*** Te lezen tekst ***

Bheda. Verschil. De bheda sruti in de Veda’s en de Upanishaden stellen dat Brahman en Jivatman niet identiek zijn. Abheda.

Brahma. Oud-Indische god, die deel uitmaakt van de drieëenheid Brahma-Vishnu-Shiva, vaak ook wel als eerste onder de drie wordt gezien, maar deze plaats alleen in theorie bekleedt: in praktijk wordt hetzij Vishnu, hetzij Shiva als belangrijkste godheid vereerd. Men dient erop te letten dat men Brahma niet verwart met Brahman, want waar Brahman een negatieve zijnsgrond is, is Brahma een positieve god, en als zodanig behoort hij tot het rijk van maya. Binnen het kader van Advaita Vedanta wordt Brahma wel met Isvara geïdentificeerd.

Brahman. Sanskriet (niet te verwarren met Brahma). Zijnsgrond van de werkelijkheid, en als zodanig bij uitstek een werkelijkheid die meer fundamenteel is dan de dagelijkse, wereldlijke, die onafgebroken uit de zijnsgrond voortkomt, in die zin, dat voor zover iets is, het er deel aan heeft. Brahman wordt als goddelijk erkend, hoewel het geen op een mens lijkende, met attributen en eigenschappen uitgeruste godheid is, zoals men die kent in – bijvoorbeeld – het Christendom; het is een negatieve godheid, wat betekent dat het niet in begrippen kan worden gevat, niet kan worden geïdentificeerd met enig ding of verschijnsel, en ook niet op enige andere wijze kan worden beperkt of gerepresenteerd. Vanouds wordt daarom naar Brahman verwezen met de frase neti neti (noch dit, noch dat), die het toekennen van enige eigenschap aan Brahman, of het identificeren van Brahman met een begrip of verschijnsel, diskwalificeert. Uiteindelijk kan Brahman in het geheel niet in de vorm van een woord, idee of gedachte worden gevat, omdat woorden etc. tot het rijk van de schijn, de verschillen, de verandering en de vergankelijkheid behoren, en als zodanig niet aan het volkomen ongedifferentieerde, onvergankelijke zijn recht kunnen doen.  
Wie Brahman wil kenschetsen zal te werk moeten gaan volgens de methode van de negatieve theologie: er kan van worden gezegd wat het niet is (bijv. niet-materieel, niet onderworpen aan de kringloop van ontstaan en vergaan, etc.), niet wat het wel is. Neti neti neemt in acht dat Brahman in de aard der zaak geen eigenschappen of beperkingen bezit (nirguna Brahman). Op het moment dat Brahman wel op positieve wijze wordt omschreven (bijv. als Sadchidananda, Sat, Chit, Ananda of almachtig, gelukzalig, vergelijkbaar met de ruimte, etc.) spreekt men niet over het eigenlijke Brahman, maar over saguna Brahman, ‘Brahman met eigenschappen,’ en wordt er niet langer recht gedaan aan de wezenlijke ongedifferentieerdheid van Brahman. Als dergelijke eigenschappen grondig worden doordacht, zullen steeds meer gevallen aan het licht komen waarin ze onderling tegenstrijdig of anderszins disharmonieus blijken, zodat ze in laatste instantie niet werkelijk iets over Brahman kunnen zeggen – want Brahman is zonder verschillen, en dus ook zonder geschillen.

*** Geselecteerde gegevens ***

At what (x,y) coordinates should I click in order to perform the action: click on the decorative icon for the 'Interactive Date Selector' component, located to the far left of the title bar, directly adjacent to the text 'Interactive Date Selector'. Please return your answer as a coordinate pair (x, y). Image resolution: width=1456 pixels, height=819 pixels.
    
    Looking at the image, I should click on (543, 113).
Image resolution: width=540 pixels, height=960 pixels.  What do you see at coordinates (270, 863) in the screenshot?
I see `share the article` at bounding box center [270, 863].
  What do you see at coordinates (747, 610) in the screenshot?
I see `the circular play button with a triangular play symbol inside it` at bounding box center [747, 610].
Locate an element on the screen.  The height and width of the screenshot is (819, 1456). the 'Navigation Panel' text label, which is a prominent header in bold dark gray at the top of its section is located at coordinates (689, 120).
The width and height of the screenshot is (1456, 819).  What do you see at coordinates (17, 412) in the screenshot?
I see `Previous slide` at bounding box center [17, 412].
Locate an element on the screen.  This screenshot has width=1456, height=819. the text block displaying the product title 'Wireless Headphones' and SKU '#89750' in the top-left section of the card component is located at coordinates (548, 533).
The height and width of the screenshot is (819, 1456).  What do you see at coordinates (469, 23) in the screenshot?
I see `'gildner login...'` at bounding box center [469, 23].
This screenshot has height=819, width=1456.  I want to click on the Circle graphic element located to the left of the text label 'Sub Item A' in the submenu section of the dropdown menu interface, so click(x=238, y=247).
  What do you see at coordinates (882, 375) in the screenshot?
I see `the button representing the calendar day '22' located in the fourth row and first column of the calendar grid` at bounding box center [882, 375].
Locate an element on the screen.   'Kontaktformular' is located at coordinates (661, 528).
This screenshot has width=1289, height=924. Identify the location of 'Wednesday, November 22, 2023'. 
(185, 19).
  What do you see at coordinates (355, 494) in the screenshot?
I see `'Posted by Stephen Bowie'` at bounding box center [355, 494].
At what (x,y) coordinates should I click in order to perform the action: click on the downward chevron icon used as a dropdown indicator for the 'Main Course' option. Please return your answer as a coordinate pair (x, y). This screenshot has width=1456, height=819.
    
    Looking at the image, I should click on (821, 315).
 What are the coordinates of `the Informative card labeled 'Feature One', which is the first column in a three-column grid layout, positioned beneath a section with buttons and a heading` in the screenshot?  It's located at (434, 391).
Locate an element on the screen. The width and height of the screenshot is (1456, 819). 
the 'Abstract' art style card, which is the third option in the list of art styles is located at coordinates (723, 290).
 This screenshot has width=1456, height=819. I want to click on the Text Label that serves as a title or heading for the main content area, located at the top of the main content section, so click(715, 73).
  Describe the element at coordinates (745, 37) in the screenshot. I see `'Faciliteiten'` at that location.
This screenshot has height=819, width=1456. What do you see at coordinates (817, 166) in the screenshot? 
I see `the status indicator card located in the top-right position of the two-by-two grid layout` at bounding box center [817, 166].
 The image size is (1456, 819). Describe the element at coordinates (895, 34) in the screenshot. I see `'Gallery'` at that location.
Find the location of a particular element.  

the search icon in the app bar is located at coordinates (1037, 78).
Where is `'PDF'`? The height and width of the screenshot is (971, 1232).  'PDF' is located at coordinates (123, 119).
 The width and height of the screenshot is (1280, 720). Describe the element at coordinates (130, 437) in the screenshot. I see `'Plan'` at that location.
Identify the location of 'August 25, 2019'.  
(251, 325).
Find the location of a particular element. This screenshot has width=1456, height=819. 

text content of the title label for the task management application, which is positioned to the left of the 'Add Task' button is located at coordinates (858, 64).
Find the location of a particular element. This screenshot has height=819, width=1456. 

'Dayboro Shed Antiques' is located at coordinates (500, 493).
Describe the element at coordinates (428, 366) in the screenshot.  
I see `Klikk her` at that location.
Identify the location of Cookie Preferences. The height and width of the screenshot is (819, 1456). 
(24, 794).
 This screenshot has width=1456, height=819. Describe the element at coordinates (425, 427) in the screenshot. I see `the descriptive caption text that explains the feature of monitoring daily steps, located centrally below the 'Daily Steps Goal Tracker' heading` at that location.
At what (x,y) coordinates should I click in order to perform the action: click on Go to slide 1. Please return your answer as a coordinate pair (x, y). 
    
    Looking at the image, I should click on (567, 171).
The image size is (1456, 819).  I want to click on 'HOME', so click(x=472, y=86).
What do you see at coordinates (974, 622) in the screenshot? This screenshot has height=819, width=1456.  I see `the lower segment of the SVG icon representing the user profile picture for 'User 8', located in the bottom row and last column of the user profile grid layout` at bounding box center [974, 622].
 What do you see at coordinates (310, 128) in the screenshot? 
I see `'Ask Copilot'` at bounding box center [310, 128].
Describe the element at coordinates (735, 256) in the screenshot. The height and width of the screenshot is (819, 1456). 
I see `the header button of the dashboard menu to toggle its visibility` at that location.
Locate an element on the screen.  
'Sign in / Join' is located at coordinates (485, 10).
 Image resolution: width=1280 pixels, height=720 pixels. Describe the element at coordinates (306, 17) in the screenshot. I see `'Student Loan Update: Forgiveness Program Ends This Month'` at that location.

***

Wat te doen >> Geef alle voorbeelden die de tekst noemt van een positieve omschrijving van Brahman. De rijen zijn hier niet nodig.

Uitkomst oefening >>
- Sadchidananda
- Sat
- Chit
- Ananda
- almachtig
- gelukzalig
- vergelijkbaar met de ruimte